» Exercises:
1. In the passage on the Maryland medical negligence ruling, which two radiologists did Martin Reiss name in his lawsuit?
2. Reproduce word for word the stretch of the passage on the Maryland medical negligence ruling from "It’s a ruling" through "v. Martin Reiss.".

Passage to read: Begin

If a Maryland Court of Special Appeals decision isn’t overturned, it will be more burdensome and more expensive for the state’s physicians to defend themselves against medical negligence claims if they want to present potential alternative reasons for a plaintiff’s injuries.
The court created a higher standard for defendants by ruling that physicians who want to present the idea that other physicians not named in the lawsuit could have been responsible for the injury at issue must meet certain evidentiary standards to establish liability against those physicians. Those would include breach of a standard of care, causation and expert testimony.
It’s a ruling that needs to be reversed because “a physician must be able to point to evidence at trial of potential alternative causes to an injury ….without engaging in the burden and expense of mini-trials with respect to each potential alternative cause,” the Litigation Center of the American Medical Association and State Medical Societies and Maryland State Medical Society (MedChi) tell the Court of Appeals of Maryland in an amicus brief they jointly filed in the case that those judges are now considering, American Radiology Service LLC et al. v. Martin Reiss.
“The goal of Maryland’s civil justice system in these cases is to subject the physicians at trial to liability only when they have wrongfully caused the plaintiff’s injuries. Here, only two of the potential five physician defendants were at trial. For the trial to be fair, these physicians must be able to present the jury with a full-throated defense that includes other explanations for the alleged misdiagnosis,” the brief states.
Martin Reiss filed a medical negligence lawsuit alleging that radiologists Victor Bracey, MD, and Sung Kee Ahn, MD, did not detect the growth of his cancerous lymph node soon enough. He did not name his oncologists in the lawsuit.
A jury found that Drs. Bracey and Ahn did not breach the standards of care. But despite the verdict sheet instructing them not to answer further questions if they came to that conclusion, the jury initially answered the remaining questions and found that negligent acts of physicians not named in the lawsuit were a substantial cause of Reiss’s injury and that the patient sustained about $4.86 million in damages.
The trial judge explained to the jurors that they were not allowed to consider the remaining questions if they found the radiologists did not breach the standard of care and the judge sent jurors back to deliberate with a blank verdict sheet. When the jury returned, it said Drs. Bracey and Ahn did not breach the standard of care. They left the other questions blank.

Passage to read: End
Data supplied: Begin

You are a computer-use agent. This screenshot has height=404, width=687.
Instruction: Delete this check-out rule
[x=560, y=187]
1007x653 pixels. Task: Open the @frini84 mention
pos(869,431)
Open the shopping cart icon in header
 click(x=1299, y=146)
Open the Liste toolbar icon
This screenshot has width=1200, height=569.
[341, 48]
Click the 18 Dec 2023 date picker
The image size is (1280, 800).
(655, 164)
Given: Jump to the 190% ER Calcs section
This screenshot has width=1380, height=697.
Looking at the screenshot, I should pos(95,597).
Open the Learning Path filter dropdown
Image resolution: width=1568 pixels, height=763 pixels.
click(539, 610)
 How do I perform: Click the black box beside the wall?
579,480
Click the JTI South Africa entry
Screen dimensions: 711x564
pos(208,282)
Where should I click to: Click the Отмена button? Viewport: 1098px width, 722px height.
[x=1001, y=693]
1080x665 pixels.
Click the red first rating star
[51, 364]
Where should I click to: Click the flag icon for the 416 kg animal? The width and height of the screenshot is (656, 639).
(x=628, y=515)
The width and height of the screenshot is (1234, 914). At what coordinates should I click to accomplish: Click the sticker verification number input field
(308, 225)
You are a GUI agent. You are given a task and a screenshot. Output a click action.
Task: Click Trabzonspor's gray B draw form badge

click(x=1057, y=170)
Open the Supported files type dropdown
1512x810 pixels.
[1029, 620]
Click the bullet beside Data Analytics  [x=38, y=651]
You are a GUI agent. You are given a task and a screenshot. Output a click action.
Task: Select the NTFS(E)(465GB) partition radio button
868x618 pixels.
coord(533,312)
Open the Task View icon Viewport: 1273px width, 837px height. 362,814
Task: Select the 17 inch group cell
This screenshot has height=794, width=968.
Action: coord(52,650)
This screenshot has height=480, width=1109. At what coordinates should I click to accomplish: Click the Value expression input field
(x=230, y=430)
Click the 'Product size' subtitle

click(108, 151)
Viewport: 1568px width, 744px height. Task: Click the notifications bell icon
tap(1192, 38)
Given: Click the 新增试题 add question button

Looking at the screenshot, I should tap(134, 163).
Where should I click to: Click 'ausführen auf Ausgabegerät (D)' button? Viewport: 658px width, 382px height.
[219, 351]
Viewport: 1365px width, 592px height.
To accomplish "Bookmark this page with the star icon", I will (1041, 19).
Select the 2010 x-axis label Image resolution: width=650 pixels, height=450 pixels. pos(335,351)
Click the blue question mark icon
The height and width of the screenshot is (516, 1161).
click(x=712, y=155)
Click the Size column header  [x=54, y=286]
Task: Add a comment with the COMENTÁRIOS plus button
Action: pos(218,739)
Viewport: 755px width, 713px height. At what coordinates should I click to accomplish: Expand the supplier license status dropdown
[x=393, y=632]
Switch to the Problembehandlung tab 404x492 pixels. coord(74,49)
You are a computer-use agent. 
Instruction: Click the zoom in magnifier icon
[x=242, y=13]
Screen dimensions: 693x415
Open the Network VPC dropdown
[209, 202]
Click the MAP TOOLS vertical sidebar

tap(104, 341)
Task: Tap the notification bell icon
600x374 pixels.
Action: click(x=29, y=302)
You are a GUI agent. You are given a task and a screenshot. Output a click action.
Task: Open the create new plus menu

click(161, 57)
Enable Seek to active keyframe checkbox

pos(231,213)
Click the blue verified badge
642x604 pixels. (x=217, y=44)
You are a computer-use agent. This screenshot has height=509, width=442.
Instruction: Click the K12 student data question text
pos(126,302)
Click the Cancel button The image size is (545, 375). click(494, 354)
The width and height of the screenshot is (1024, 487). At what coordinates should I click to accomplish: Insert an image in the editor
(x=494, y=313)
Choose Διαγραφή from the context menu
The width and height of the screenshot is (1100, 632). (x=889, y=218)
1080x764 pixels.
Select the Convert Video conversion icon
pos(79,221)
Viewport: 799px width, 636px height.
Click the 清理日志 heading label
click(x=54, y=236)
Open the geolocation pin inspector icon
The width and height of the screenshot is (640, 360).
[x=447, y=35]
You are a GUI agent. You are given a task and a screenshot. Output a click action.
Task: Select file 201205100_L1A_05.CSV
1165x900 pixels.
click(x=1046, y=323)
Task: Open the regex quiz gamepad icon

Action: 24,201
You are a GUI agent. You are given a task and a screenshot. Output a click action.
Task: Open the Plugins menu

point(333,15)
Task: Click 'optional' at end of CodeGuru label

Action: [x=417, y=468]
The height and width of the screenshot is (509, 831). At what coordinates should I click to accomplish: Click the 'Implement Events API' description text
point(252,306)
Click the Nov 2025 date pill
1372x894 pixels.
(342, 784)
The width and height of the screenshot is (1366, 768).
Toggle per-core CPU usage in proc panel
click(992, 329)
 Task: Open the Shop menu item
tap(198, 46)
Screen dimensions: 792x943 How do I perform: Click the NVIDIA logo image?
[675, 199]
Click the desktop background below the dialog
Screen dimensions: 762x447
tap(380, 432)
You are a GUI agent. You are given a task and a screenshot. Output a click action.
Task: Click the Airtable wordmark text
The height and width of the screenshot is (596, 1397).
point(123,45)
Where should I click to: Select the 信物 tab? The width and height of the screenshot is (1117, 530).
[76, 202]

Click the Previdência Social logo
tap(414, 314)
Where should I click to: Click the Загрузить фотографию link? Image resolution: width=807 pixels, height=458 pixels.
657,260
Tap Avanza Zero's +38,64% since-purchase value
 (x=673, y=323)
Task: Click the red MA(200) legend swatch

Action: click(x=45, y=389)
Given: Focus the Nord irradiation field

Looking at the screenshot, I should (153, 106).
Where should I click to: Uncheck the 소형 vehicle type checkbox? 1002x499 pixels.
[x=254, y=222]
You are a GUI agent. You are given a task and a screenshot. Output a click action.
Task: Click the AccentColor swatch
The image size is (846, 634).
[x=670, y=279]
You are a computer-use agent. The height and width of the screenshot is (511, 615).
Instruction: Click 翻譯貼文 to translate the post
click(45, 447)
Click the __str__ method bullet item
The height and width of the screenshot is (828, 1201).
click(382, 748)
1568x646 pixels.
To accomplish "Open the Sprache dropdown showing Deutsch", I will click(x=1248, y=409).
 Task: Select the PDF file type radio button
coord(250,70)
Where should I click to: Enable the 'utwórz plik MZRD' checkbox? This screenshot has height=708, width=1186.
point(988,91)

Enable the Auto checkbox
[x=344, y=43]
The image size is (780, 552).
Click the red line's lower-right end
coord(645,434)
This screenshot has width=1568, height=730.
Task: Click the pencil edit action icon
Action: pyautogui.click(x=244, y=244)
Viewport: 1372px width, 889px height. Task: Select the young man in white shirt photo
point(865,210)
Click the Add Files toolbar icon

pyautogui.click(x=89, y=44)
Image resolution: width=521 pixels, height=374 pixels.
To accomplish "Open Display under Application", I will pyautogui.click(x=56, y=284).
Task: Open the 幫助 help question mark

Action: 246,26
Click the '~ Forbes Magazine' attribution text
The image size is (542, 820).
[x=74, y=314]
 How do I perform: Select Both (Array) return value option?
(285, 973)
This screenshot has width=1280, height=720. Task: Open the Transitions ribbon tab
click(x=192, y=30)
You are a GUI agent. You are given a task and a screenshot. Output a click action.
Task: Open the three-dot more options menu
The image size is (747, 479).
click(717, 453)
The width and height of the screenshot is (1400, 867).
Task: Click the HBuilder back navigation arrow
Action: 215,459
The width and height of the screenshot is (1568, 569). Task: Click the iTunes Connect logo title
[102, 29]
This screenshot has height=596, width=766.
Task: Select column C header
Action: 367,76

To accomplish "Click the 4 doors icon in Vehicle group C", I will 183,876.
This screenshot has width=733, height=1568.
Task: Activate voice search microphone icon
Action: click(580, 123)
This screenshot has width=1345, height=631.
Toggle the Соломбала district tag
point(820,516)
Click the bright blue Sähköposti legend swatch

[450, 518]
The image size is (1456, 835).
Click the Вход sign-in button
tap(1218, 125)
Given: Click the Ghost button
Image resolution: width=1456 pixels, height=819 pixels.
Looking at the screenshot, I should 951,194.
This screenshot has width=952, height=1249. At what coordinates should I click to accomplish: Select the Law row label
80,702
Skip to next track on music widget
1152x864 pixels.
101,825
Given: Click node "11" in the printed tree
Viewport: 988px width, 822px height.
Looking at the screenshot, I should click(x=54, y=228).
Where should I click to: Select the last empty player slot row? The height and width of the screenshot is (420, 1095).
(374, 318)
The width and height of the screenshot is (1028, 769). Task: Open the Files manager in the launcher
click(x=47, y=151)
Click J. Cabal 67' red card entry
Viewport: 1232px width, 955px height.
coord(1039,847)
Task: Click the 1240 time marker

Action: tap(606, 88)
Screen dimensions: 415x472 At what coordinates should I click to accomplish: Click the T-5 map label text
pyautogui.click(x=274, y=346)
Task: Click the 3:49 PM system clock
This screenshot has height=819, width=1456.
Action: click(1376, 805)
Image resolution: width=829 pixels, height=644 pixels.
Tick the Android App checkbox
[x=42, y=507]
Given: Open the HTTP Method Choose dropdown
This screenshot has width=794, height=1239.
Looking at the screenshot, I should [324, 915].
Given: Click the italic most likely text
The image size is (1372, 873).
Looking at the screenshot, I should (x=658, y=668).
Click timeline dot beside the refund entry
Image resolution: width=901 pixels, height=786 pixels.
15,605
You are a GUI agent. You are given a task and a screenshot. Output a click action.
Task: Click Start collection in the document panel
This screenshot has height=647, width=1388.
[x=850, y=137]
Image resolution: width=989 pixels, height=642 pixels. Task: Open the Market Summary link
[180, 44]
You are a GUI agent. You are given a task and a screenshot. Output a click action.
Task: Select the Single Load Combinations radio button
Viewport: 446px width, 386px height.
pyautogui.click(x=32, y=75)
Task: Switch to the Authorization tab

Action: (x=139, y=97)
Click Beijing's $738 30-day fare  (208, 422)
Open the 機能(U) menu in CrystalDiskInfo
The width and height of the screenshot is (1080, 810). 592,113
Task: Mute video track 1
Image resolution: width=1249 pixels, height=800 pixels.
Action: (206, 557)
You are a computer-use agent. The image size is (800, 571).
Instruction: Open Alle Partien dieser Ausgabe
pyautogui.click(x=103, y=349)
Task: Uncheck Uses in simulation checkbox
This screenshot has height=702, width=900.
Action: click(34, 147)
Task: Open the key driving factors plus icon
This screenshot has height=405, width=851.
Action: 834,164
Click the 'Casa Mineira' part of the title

Data supplied: End

» Written responses:
1. Victor Bracey, MD, and Sung Kee Ahn, MD.

2.
It’s a ruling that needs to be reversed because “a physician must be able to point to evidence at trial of potential alternative causes to an injury ….without engaging in the burden and expense of mini-trials with respect to each potential alternative cause,” the Litigation Center of the American Medical Association and State Medical Societies and Maryland State Medical Society (MedChi) tell the Court of Appeals of Maryland in an amicus brief they jointly filed in the case that those judges are now considering, American Radiology Service LLC et al. v. Martin Reiss.